**Problem to work on**
Return each line below holding the string "Open".

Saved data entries
•••••
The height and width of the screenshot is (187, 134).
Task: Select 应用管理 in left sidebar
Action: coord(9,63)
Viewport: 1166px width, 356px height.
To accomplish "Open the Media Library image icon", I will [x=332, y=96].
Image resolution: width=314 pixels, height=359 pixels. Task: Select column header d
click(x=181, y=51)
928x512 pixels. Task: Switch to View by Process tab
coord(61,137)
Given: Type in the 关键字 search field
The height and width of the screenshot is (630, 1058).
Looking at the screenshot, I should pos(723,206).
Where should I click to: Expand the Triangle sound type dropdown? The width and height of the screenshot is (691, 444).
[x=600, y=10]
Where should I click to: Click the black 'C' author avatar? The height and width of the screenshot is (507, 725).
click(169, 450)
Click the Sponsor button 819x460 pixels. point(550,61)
•••••
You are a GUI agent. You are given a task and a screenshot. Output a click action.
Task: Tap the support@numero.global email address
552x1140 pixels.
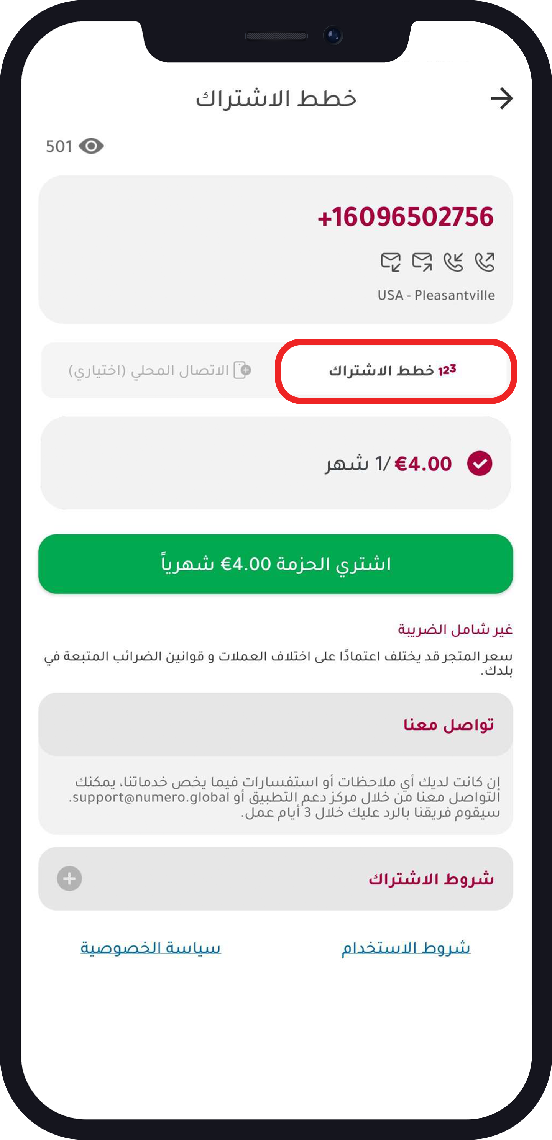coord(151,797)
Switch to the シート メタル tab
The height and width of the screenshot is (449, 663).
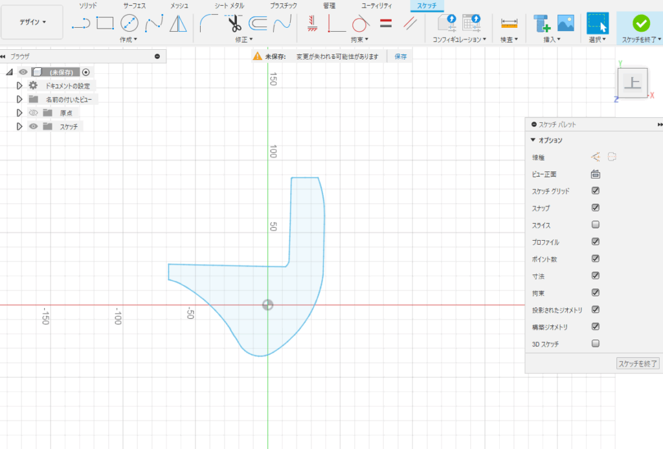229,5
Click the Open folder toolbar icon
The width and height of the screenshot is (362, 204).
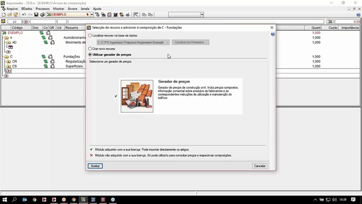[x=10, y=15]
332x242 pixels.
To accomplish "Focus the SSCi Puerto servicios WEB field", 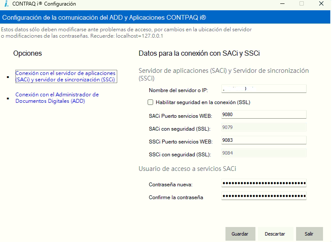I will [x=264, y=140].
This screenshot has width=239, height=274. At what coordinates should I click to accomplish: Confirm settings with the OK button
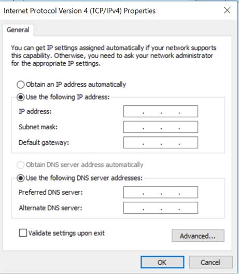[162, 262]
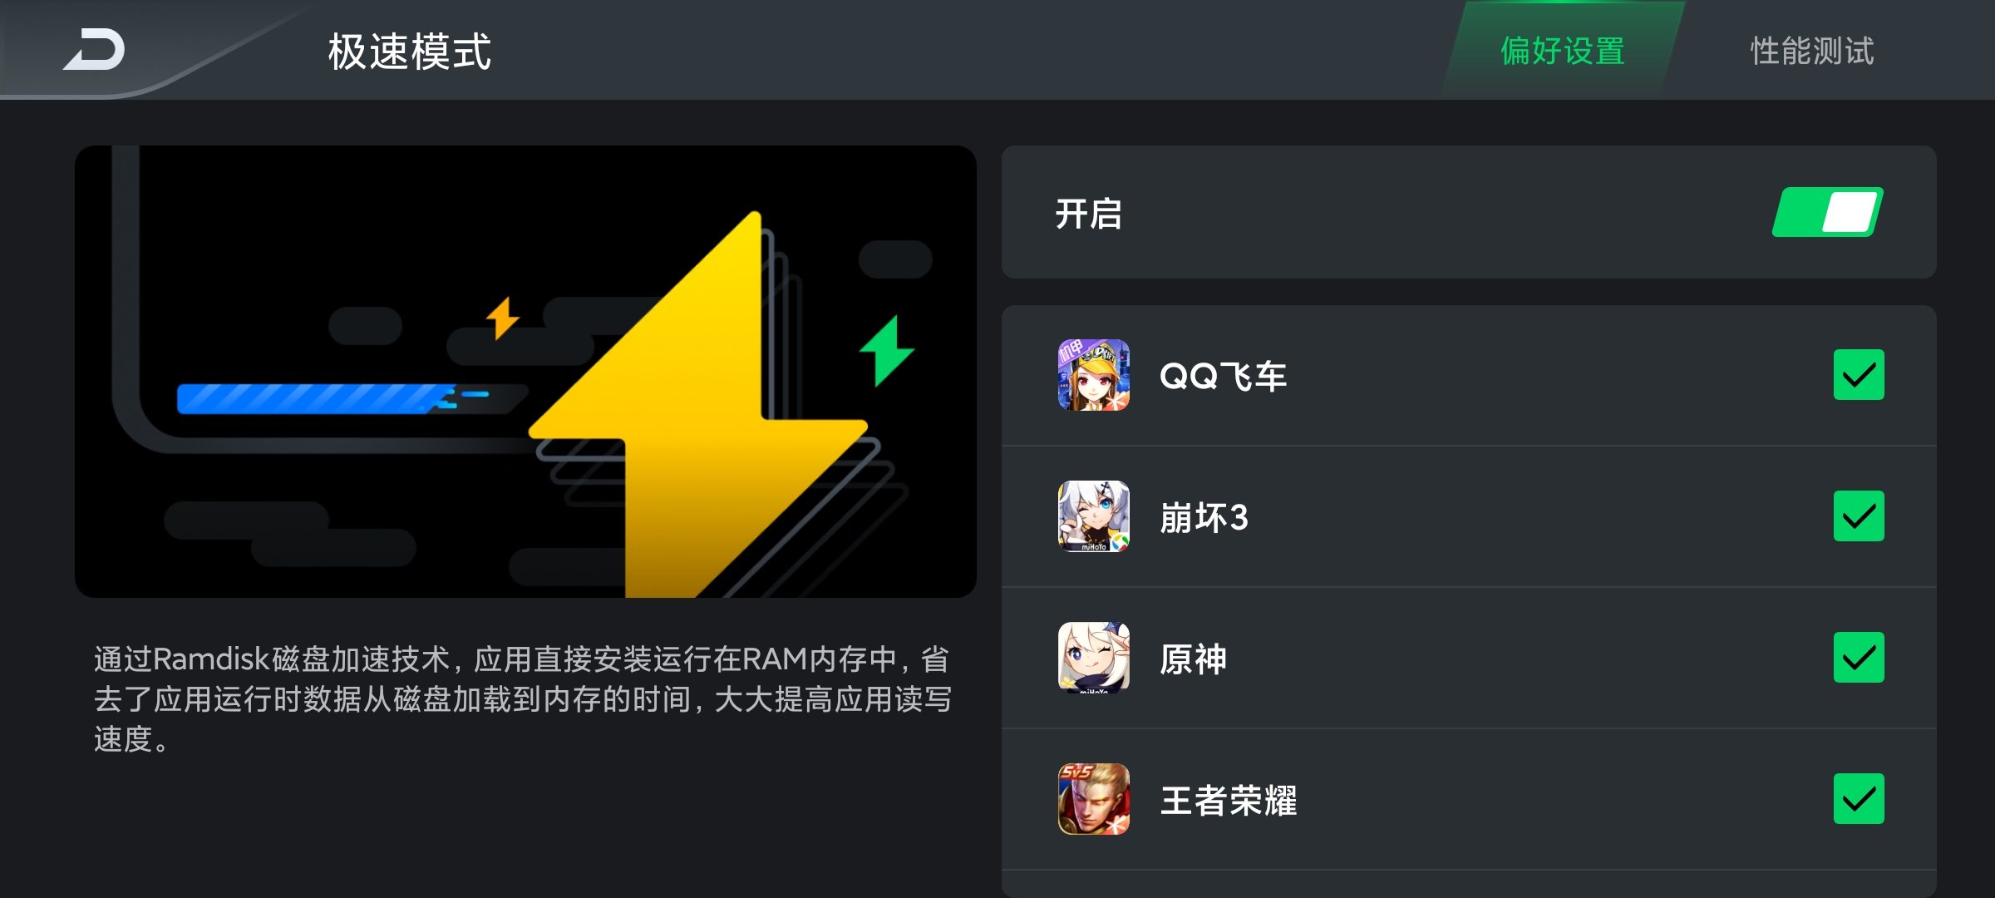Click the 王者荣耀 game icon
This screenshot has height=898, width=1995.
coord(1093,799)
•••••
**Exercise answer**
To accomplish "Open the Media Library image icon", I will [x=332, y=96].
Click the Open folder toolbar icon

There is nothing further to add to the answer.